Myoporum petiolatum, commonly known as sticky boobialla, is a plant in the figwort family Scrophulariaceae, and is endemic to the south-east of continental Australia. For many years this species has been confused with the much less common species Myoporum viscosum from which it can be distinguished by its thinner, noticeably petiolate and non-odorous leaves.

==Description==
Myoporum petiolatum is a shrub which usually grows to between 0.5 and 2.0 m in height. Its leaves are arranged alternately and have a distinct petiole 5-13 mm long. The leaves are mostly 30-63 mm long, 10-27 mm wide, elliptic to egg-shaped and with the upper surface dark green and shiny compared to the lighter lower surface. The leaf margins have tiny serrations.

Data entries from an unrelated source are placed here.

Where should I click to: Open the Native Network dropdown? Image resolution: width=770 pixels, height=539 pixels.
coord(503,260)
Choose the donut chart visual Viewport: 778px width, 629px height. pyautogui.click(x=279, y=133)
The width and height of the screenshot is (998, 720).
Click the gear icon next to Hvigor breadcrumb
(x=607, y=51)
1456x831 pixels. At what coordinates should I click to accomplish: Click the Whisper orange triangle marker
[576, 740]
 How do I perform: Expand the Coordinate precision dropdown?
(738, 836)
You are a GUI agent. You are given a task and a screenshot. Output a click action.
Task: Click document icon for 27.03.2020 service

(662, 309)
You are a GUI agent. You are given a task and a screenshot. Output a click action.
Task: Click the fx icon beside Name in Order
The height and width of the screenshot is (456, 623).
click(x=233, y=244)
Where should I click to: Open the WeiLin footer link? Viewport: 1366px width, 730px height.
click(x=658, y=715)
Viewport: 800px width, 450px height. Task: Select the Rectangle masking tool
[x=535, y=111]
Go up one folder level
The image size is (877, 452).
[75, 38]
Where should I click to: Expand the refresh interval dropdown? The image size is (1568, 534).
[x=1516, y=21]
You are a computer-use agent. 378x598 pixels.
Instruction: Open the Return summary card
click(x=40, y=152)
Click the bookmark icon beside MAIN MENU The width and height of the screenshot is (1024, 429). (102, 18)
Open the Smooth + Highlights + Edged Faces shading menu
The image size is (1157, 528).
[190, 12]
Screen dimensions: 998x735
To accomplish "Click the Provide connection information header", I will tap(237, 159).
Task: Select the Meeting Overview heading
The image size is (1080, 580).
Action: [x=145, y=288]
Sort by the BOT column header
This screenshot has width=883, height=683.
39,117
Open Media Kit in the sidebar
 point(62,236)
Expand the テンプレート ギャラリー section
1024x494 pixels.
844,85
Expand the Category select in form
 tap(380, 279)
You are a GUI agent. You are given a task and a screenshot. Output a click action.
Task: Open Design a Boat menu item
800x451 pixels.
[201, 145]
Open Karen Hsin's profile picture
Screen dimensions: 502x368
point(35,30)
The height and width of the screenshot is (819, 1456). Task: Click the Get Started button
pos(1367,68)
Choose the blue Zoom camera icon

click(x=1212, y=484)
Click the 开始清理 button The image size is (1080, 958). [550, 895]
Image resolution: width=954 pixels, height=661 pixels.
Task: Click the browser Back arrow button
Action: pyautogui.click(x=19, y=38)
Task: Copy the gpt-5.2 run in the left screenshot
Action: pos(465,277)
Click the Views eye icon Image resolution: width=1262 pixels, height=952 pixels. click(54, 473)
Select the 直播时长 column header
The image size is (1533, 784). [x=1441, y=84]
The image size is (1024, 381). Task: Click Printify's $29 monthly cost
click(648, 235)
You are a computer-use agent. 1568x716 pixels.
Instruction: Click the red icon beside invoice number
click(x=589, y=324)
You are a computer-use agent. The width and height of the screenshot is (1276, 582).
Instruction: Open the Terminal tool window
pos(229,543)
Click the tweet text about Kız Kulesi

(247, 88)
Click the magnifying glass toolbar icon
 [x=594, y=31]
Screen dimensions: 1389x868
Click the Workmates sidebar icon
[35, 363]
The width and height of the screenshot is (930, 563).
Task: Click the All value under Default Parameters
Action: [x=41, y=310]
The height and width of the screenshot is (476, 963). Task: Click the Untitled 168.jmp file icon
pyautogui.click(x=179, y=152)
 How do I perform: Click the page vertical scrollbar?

The flowers are borne in leaf axils in clusters of 2 to 5 on stalks 4.6-8 mm long. There are 5 narrow triangular sepals and 5 petals forming a tube with spreading lobes on the end. The petals are white with a slight lilac flush and purple spots on the lobes and in the tube. The tube is 3-4.5 mm long and the lobes are 4.4-6.7 mm long. The fruit is a succulent, rounded, yellow-green drupe about 5 mm in diameter.

==Taxonomy and naming==
Myoporum petiolatum was first formally described by taxonomist Bob Chinnock in Eremophila and allied genera: a monograph of the plant family Myoporaceae in 2007 from a specimen collected in the Waitpinga Conservation Park. The specific epithet is from the Latin petiolatum, 'with a petiole', referring to the leaves.

==Distribution and habitat==
Myoporum petiolatum occurs in South Australia and Victoria. It is found in and between the Flinders Ranges, the Mount Lofty Ranges, Kangaroo Island and the ranges around Melbourne. It often grows in exposed parts of woodland.